*Extrait fourni:*
Juste la fin du monde

de Jean-Luc Lagarce


Juste la fin du monde : Différentes versions du prologue

Commentaires et pistes de travail

proposées par Gilles Scaringi, professeur de Lettres et formateur.

1 – Analyse comparative des différents traitements dramaturgiques


La mise en scène de Joël Jouanneau


Dans la mise en scène de Jouanneau, la toute première de Juste la fin du monde, l’espace est vide. Un mur blanc. Louis est debout, seul, côté cour, presque adossé au mur. Il est vêtu d’un tee-shirt et d’un pantalon noir. Cette simplicité vestimentaire souligne la spontanéité de son initiative : aller vers les siens. Le débit est lent, le ton parfois monocorde, sauf sur la fin lorsqu’il affirme sa volonté d’« être son propre maître. » Chaque mot est pesé, prononcé avec une grande précision, le poing gauche toujours serré. On note le déplacement de Louis vers le milieu de la scène, face au public, très près. Aucun effet spectaculaire. Un éclairage blanc. La voix toujours posée, il semble habité seulement par la volonté de « dire sa fin prochaine et irrémédiable. » Ce dénuement extrême de l’espace, ce jeu quasi statique, cette voix résignée non exempte de gravité inscrivent le personnage dans un rapport frontal au public qui reçoit cette parole. Confidence ? Effet d’annonce ? Justification ? Ce parti pris interroge autant le discours lagarcien que le public. Un tragique implicite ?

*Consigne écrite:*
Prolongez l'extrait sur la mise en scène du prologue par Joël Jouanneau en reprenant juste après sa dernière phrase. Les enregistrements qui viennent ensuite forment un matériau distinct de l'extrait.

(Données de coordonnées des éléments)
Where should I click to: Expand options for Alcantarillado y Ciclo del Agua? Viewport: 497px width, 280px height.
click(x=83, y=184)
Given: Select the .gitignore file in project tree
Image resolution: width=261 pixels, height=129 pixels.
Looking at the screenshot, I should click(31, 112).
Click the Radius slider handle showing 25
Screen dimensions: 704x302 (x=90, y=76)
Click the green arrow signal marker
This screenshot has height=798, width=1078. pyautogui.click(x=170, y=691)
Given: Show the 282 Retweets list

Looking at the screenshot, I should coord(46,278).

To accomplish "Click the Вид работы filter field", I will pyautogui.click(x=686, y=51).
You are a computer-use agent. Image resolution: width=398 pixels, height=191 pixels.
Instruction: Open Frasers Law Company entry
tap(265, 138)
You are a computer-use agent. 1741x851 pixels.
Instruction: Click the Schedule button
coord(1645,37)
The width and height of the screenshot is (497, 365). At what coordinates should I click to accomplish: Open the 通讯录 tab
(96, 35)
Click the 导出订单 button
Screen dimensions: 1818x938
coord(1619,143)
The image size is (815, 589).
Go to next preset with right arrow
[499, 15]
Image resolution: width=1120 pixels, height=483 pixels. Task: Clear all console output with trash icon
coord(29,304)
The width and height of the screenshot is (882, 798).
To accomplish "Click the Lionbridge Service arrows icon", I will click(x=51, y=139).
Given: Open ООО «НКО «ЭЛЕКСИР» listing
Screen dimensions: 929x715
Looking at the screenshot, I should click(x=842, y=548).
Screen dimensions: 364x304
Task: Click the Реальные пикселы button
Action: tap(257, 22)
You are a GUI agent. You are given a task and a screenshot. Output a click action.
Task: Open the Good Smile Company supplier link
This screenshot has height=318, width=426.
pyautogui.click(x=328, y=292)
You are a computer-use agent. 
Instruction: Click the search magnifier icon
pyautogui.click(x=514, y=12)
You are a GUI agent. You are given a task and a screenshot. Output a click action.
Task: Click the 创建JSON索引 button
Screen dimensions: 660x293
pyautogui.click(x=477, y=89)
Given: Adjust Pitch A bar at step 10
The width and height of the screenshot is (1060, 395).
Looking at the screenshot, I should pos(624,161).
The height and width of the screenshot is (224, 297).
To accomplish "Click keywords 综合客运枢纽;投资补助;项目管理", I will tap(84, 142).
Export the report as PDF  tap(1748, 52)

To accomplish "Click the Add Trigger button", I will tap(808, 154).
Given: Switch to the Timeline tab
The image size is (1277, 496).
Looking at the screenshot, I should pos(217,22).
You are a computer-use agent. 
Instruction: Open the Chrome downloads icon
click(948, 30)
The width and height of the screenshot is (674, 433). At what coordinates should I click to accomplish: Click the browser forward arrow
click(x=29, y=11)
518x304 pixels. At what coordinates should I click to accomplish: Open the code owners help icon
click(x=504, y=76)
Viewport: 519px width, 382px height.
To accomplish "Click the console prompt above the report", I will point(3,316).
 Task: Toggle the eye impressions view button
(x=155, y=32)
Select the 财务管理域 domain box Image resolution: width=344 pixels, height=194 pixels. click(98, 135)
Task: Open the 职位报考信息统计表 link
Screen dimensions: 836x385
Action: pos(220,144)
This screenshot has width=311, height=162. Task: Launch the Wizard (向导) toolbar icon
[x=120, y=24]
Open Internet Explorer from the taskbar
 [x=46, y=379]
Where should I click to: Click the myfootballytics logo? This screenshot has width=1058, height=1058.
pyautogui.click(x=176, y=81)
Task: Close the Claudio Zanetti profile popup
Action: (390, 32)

*Réponse attendue:*
La mise en scène de Cédric Revollon


La mise en scène de Cédric Revollon emprunte un tout autre chemin. La scène est plongée dans le noir, et l’on entend Louis dont la voix, jeune, apaisée, presque lointaine déchire peu à peu le silence. La lumière apparaît progressivement sur la phrase de « l’unique messager », et des personnages sont visibles sur la réplique : « toi, vous, elle, ceux-là encore que je ne connais pas ». A jardin, on aperçoit Louis de profil face à Suzanne. Catherine est au milieu regardant le public, et la mère, côté cour, de dos, face à Antoine qu’on devine dans la pénombre. Ils sont tous debout sur un plateau nu, devant une tenture translucide. La dramaturgie du prologue procède par étapes successives comme dans un cérémonial qui rappelle un peu certains films de Carné ou de Clouzot : assiste-t-on à une veillée funèbre ? A des retrouvailles tenues secrètes ? A un mystérieux lever de rideau ? Toutes les hypothèses sont ouvertes tant l’expression du retour prend une dimension qu’on pressent tragique. La lumière finit par révéler les autres personnages de la pièce, tétanisés par le discours de Louis.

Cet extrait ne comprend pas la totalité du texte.